The steep drop in the price of oil and related impact on federal finances prompted the Conservative government to delay bringing down the Budget. But despite a $6 billion hit to Ottawa’s revenues, Finance Minister Joe Oliver was determined to meet the government’s commitment to balance the operating budget by fiscal 2015-16, after seven years of red ink. Doing so required adding some modest amounts from asset sales and shrinking the contingency reserve, but in the end the government managed to erase last year’s small deficit ($2 billion) and is forecasting a razor-thin $1.4 billion surplus for 2015-16.
- As promised, the 2015-16 Budget is balanced. The government projects small surpluses through to 2019.
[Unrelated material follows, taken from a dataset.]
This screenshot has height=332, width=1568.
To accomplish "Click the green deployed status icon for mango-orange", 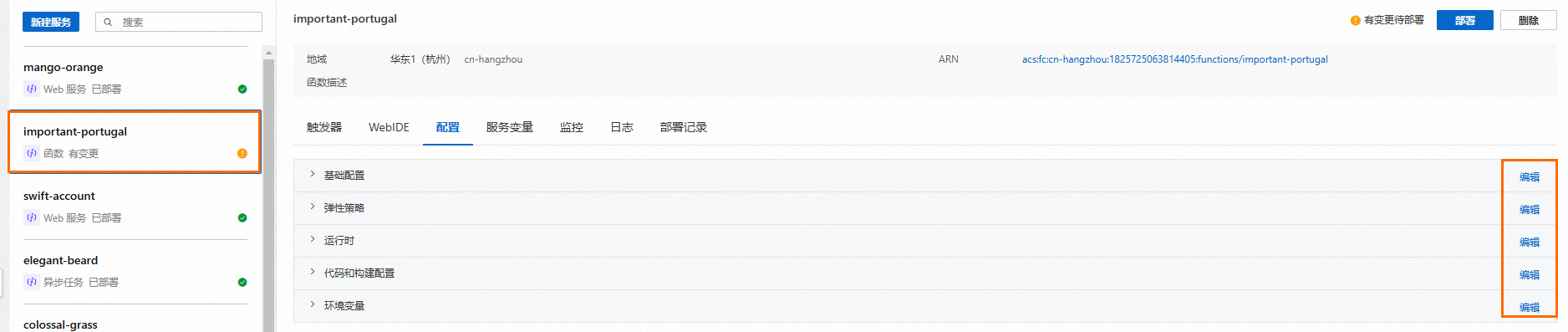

- The economic back drop is challenging as the drop in oil prices is weighing on economic growth and federal revenues. Real GDP growth is now projected to be 2.0% this year, whereas the September Fiscal Update foresaw growth of 2.6% in 2015.
- Budget 2015 had few surprises and felt like a pre-election document, as it delivered some targeted tax relief and reiterated many previously announced tax and spending initiatives.
- The Budget extends accelerated depreciation for eligible investments by manufacturers and reaffirms higher depreciation rates for LNG plants.
- There is also more tax relief for small businesses from a phased-in reduction in the small business income tax rate from 11% to 9%, in four increments starting next January.
- The government confirmed pre-budget speculation by enriching the Tax-Free Savings Account Program; the annual contribution limit rises from $5,500 to $10,000.
- The government is continuing with existing infrastructure funding commitments and is also investing a further $750 million over two years starting in 2017-18, and $1 billion per year thereafter, in a new Public Transit Fund.